World of Warcraft: Looking for Group
Blizzard Entertainment’s World of Warcraft: Finding the Team is celebrating the tenth anniversary of the company’s successful launch of the World of Warcraft online gaming platform. Born out of a series of real-time strategy games in the 1990s, WoW is the world’s leading online gaming arena, peaking in 2010 with over 12 million players.
In a brief history lesson, the filmmakers walk us through the rationale for the rise of World of Warcraft through interviews with key Blizzard figures and media pundits. Ultima Online and later Everquest paved the way for the failure of Blizzard developers who kept doing what they’ve always done – turning a product consumed by a tiny audience into something that appealed to the masses.
So here’s what they do. Starting with a failed project that interviewees considered “crap,” the designers decided to steer it toward something they’d love to play — like EverQuest. Sales forecasts are optimistically set at 1 million copies within 12 months, and back-end service support is planned accordingly. They beat those forecasts within three months and were immediately working at breakneck speed to meet demand.
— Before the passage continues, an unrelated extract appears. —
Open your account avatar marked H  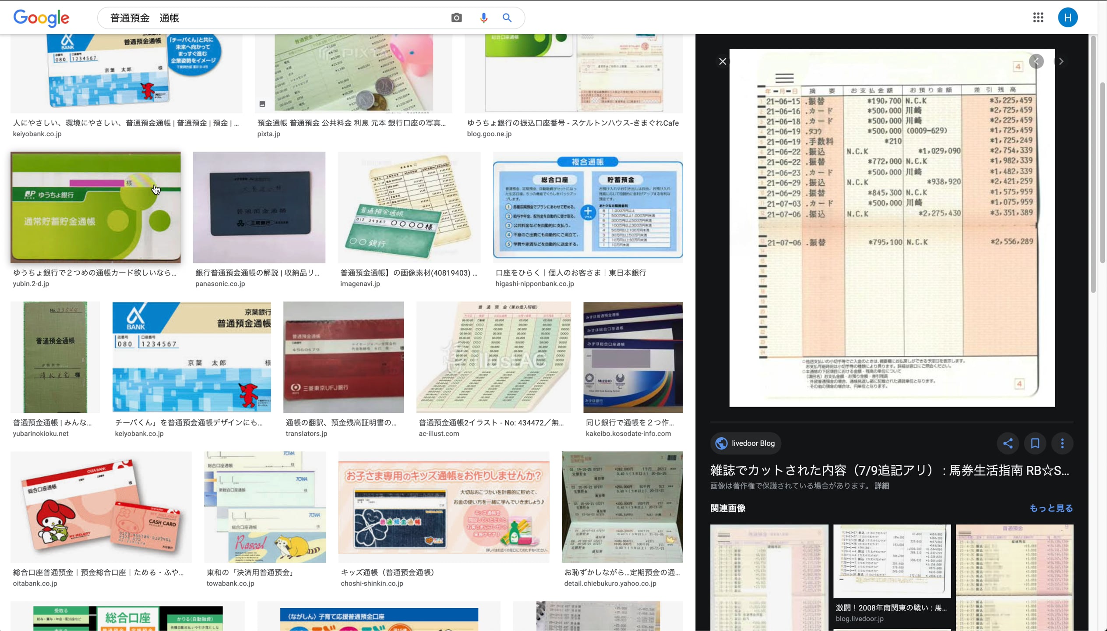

The company’s headcount ballooned from about 500 to 5,000, all due to the success of World of Warcraft. The game’s popularity brought it into the public eye, to the point that pop culture began to refer to it as a household name — the movies Jeopardy and South Park are examples of this awareness. Between-game slang has become so prevalent that it has crept from the digital space into the real world; phrases like “Leeroy Jenkins” (running headlong into dangerous situations with no regard for personal safety) have become memes and more.
The film’s focus then shifts to the people behind the characters that make up World of Warcraft, with interviews with players explaining why they chose the character type to play, what it said to them, and how the game became a stage for them that immersion in real life couldn’t provide. In the exciting fantasies of the world of warcraft – which is why World of Warcraft and all good video games succeed, it is a wonderful way to escape from everything that is not good.